*** Block opens ***

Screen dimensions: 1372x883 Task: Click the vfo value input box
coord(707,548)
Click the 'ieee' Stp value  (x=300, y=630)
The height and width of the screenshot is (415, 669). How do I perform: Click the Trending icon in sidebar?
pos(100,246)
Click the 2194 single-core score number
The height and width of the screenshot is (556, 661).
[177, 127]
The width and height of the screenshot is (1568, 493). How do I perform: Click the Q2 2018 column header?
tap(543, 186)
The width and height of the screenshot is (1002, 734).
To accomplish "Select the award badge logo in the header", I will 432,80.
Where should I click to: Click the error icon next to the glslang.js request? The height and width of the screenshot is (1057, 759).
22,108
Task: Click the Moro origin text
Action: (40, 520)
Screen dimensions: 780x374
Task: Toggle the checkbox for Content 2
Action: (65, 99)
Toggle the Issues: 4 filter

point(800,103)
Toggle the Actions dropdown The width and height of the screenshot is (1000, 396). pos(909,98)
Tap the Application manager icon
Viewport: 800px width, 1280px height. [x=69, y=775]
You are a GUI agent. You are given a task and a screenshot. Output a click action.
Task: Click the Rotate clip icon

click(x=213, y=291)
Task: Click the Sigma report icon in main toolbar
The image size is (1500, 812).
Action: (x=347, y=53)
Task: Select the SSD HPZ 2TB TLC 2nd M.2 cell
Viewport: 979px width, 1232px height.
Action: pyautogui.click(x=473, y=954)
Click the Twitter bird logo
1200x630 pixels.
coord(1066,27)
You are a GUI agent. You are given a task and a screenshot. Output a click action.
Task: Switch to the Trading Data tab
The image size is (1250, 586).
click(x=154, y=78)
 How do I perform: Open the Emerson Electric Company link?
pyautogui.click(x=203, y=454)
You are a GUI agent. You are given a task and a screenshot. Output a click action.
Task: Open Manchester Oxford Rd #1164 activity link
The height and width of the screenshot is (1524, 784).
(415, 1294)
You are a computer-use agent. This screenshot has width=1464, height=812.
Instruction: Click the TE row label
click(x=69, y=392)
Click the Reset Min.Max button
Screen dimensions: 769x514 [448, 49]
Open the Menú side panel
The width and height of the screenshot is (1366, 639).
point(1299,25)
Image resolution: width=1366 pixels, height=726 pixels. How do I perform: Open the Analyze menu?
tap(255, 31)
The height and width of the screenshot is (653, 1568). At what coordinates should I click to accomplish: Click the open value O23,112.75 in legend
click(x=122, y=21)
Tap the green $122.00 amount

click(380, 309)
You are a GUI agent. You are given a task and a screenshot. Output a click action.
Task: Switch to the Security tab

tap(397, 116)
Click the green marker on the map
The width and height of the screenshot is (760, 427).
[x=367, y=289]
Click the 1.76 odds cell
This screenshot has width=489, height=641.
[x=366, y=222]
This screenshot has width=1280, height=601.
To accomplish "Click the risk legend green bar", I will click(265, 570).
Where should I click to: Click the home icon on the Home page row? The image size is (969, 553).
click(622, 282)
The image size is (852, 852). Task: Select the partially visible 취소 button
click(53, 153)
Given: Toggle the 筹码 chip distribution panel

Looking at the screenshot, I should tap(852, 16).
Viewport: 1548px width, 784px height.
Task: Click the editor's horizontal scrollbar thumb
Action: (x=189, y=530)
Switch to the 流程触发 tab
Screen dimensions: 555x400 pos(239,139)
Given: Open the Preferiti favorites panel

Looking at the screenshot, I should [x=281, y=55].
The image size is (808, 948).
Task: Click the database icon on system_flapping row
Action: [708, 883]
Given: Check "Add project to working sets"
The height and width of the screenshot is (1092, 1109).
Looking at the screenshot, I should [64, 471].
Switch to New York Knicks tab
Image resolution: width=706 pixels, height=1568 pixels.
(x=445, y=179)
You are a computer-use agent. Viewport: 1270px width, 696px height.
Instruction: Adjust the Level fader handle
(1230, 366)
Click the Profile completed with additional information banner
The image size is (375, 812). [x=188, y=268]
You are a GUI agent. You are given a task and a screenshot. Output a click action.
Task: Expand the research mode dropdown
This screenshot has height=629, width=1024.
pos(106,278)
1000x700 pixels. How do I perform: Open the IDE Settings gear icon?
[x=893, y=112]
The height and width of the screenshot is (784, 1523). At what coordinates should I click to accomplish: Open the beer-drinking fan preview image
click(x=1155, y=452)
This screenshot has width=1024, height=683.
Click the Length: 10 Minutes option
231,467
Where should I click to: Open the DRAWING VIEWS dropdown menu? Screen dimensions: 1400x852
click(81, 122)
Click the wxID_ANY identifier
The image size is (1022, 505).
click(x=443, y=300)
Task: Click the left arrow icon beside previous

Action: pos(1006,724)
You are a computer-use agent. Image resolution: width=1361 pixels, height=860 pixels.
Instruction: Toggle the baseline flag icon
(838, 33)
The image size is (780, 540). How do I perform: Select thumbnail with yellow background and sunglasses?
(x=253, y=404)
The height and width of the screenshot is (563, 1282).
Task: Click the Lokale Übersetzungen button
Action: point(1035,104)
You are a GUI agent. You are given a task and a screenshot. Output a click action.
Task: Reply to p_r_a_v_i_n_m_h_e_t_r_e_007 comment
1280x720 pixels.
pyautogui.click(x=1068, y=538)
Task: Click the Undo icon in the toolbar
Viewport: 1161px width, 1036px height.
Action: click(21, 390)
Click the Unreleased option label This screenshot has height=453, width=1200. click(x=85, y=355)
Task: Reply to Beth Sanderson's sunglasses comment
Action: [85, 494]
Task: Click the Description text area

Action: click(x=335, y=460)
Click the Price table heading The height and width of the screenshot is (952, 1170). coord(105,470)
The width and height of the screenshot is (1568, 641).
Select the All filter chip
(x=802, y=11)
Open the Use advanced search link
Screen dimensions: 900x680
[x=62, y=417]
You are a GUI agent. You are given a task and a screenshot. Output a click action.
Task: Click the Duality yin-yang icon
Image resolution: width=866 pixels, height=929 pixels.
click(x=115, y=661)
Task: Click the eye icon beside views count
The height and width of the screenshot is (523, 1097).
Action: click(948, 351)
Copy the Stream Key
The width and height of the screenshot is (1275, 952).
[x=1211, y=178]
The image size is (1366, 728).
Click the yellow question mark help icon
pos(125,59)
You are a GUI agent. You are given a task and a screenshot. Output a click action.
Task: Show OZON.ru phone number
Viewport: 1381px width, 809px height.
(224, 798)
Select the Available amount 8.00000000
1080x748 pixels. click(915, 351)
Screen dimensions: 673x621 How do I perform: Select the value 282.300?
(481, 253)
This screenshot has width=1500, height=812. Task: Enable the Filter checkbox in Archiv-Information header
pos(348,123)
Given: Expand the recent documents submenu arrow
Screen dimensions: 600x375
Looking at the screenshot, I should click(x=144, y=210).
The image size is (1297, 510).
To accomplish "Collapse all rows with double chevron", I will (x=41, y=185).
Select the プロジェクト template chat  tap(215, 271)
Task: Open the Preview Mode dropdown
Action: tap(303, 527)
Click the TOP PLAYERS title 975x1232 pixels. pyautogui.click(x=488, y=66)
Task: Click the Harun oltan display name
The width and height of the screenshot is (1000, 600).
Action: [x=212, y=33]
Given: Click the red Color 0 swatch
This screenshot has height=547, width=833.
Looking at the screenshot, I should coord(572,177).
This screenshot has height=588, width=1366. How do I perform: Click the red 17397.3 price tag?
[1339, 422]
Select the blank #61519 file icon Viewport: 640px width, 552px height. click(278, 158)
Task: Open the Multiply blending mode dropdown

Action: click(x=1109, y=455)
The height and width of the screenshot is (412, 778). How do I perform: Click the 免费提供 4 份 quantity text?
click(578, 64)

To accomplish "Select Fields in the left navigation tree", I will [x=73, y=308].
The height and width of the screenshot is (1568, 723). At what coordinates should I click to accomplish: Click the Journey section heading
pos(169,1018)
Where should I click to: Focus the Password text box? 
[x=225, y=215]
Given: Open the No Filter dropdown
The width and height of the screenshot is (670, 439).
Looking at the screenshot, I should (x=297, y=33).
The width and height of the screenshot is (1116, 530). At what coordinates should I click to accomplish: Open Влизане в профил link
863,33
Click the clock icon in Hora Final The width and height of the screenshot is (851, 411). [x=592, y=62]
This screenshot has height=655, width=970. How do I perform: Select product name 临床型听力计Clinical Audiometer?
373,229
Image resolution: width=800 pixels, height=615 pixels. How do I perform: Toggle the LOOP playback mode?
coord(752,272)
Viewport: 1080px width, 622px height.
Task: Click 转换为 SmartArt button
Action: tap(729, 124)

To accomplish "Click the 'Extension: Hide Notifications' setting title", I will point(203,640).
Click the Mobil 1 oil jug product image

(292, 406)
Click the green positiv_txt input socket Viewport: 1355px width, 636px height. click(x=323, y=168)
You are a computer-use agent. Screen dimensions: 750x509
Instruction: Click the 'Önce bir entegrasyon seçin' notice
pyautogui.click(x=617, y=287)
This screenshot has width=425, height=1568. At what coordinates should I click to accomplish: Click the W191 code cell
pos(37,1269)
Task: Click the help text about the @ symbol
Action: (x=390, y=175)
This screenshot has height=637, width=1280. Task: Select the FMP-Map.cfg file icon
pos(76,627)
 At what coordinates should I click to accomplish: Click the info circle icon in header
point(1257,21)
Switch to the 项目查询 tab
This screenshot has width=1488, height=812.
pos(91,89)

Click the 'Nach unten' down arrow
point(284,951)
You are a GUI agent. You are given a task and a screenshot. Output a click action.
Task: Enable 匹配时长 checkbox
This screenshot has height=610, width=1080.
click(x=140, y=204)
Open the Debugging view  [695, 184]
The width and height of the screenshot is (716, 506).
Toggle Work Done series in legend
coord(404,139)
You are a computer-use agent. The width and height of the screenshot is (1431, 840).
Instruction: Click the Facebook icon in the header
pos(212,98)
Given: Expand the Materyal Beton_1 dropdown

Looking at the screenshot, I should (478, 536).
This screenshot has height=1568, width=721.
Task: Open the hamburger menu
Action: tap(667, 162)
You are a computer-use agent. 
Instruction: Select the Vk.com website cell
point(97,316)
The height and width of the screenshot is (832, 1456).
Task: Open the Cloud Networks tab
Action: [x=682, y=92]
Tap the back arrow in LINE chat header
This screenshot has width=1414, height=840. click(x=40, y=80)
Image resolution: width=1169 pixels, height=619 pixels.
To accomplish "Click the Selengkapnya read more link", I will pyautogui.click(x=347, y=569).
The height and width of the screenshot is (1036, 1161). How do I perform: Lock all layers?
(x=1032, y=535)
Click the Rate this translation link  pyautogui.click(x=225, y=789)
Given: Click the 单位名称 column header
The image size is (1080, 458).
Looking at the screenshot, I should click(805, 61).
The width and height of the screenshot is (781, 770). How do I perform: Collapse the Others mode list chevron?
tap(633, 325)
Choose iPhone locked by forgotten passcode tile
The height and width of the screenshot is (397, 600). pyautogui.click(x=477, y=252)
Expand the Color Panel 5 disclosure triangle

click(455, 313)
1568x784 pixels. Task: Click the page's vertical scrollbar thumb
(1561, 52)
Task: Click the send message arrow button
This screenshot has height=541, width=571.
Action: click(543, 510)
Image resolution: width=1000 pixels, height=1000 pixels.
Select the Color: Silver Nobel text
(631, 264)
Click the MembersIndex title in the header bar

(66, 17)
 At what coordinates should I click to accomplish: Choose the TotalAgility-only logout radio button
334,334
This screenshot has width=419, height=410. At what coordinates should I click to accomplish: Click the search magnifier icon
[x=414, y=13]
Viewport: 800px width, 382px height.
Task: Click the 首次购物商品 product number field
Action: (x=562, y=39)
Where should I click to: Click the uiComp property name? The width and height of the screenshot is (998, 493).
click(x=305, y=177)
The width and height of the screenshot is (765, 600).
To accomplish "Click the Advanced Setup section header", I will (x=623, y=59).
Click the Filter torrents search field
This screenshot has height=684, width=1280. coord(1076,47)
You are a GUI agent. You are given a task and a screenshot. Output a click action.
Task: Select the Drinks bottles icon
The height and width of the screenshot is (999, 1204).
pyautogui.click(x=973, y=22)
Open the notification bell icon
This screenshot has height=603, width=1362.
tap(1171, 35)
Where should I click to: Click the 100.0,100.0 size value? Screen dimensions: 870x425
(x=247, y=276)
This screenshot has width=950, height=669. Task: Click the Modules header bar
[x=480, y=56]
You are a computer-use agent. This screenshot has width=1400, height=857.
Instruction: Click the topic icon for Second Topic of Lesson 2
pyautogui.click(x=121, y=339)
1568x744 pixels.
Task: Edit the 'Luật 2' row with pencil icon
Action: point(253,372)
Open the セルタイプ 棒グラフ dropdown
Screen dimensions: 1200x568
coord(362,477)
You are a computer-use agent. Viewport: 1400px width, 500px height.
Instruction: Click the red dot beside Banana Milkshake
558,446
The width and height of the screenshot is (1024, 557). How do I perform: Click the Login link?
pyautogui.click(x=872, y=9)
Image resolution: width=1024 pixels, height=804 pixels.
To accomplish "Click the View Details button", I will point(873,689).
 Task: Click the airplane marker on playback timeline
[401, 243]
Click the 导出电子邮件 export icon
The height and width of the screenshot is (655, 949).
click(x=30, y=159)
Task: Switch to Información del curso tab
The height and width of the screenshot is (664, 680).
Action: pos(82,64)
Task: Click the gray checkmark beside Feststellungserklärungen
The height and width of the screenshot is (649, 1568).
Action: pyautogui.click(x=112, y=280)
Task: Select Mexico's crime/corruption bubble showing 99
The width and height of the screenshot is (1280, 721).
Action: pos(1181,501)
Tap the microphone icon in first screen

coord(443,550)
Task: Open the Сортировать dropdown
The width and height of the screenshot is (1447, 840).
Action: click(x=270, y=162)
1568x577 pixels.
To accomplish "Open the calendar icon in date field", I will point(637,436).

*** Block closes ***

Reproduce nothing but the lines from the line containing "The width and height of the screenshot is (1024, 557)." to the last line of the data, each exactly as written.

The width and height of the screenshot is (1024, 557). How do I perform: Click the Login link?
pyautogui.click(x=872, y=9)
Image resolution: width=1024 pixels, height=804 pixels.
To accomplish "Click the View Details button", I will point(873,689).
 Task: Click the airplane marker on playback timeline
[401, 243]
Click the 导出电子邮件 export icon
The height and width of the screenshot is (655, 949).
click(x=30, y=159)
Task: Switch to Información del curso tab
The height and width of the screenshot is (664, 680).
Action: pos(82,64)
Task: Click the gray checkmark beside Feststellungserklärungen
The height and width of the screenshot is (649, 1568).
Action: pyautogui.click(x=112, y=280)
Task: Select Mexico's crime/corruption bubble showing 99
The width and height of the screenshot is (1280, 721).
Action: pos(1181,501)
Tap the microphone icon in first screen

coord(443,550)
Task: Open the Сортировать dropdown
The width and height of the screenshot is (1447, 840).
Action: click(x=270, y=162)
1568x577 pixels.
To accomplish "Open the calendar icon in date field", I will point(637,436).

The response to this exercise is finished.